From the rows below, copy each line that contains the word "Task", treating uppercase and lowercase letters as different.
------------------------
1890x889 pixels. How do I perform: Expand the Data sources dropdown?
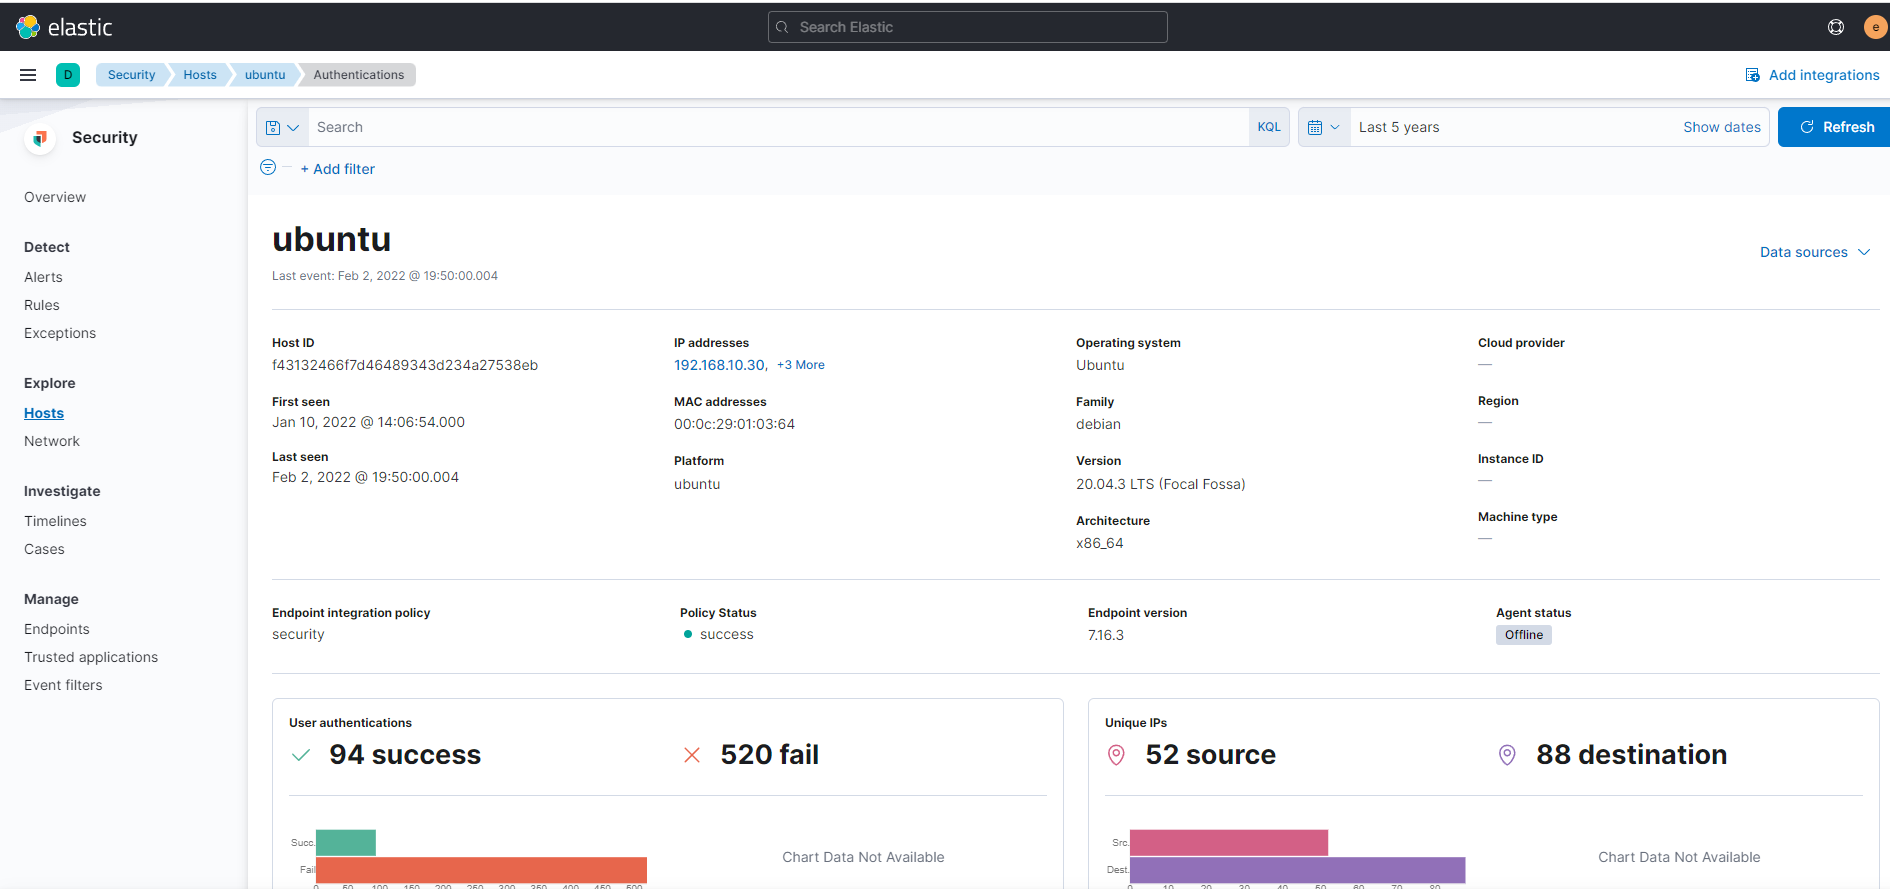1814,252
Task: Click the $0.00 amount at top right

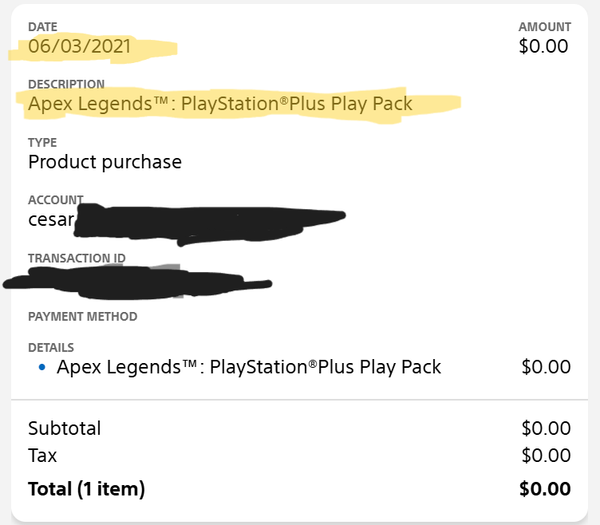Action: tap(543, 46)
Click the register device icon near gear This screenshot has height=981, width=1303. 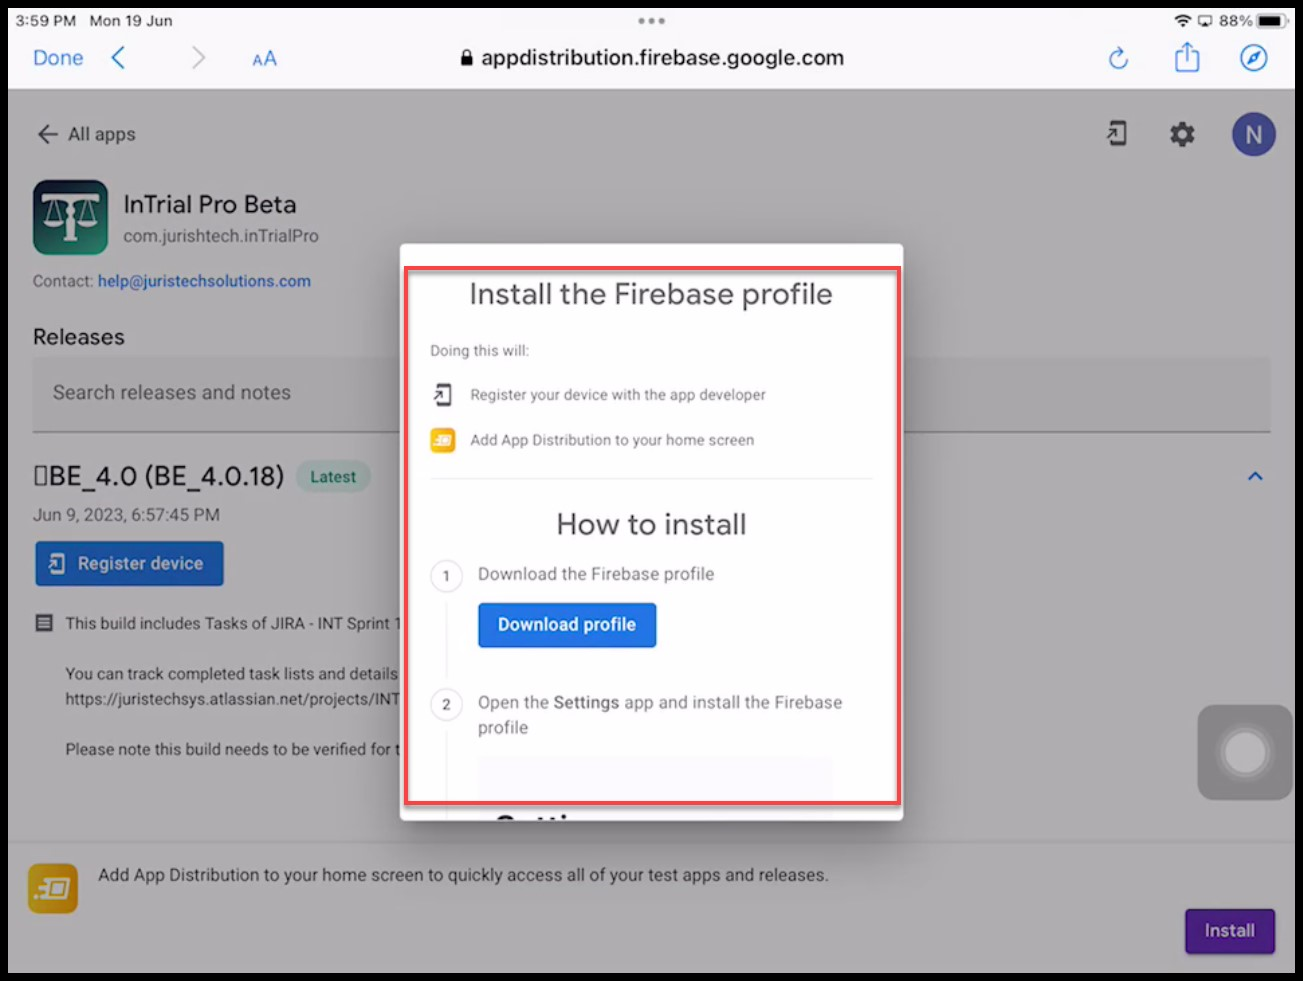1117,134
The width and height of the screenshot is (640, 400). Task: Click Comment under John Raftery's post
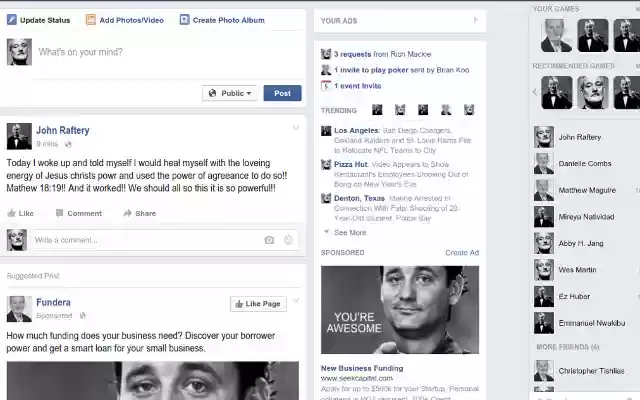click(x=79, y=213)
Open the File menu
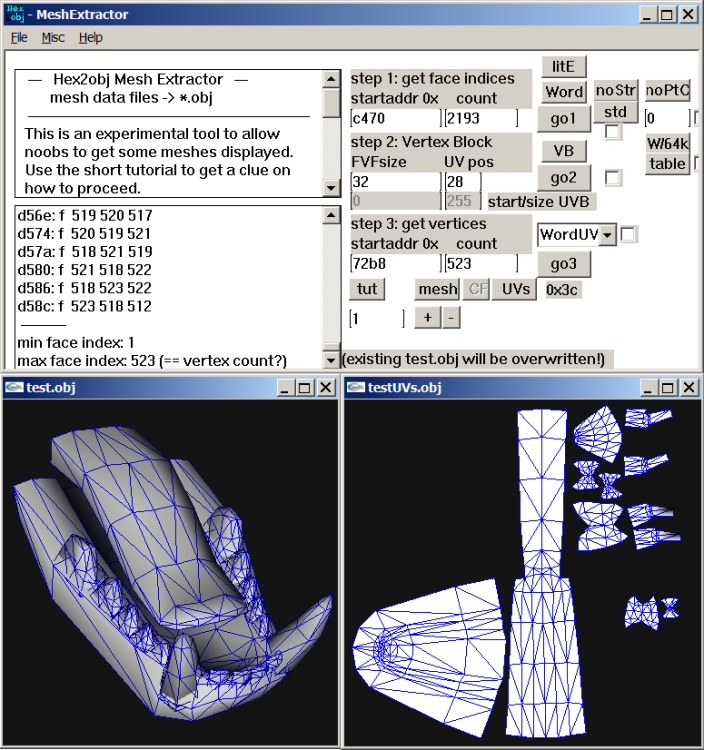Viewport: 704px width, 750px height. pyautogui.click(x=19, y=38)
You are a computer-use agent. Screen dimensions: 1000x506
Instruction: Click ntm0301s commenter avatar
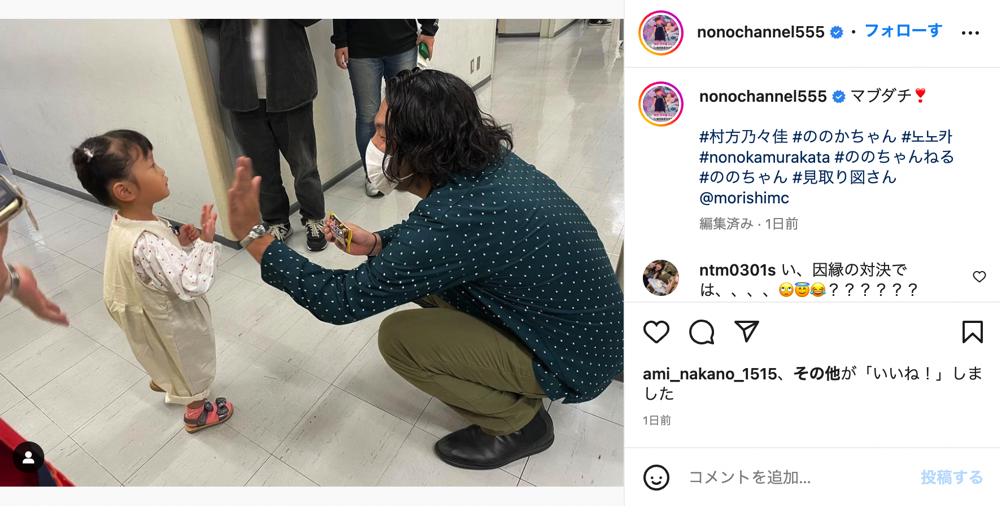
------------------------
- **RESULT BELOW**
Task: Click the $0.00 amount at top right
The width and height of the screenshot is (640, 400). Task: Click Comment under John Raftery's post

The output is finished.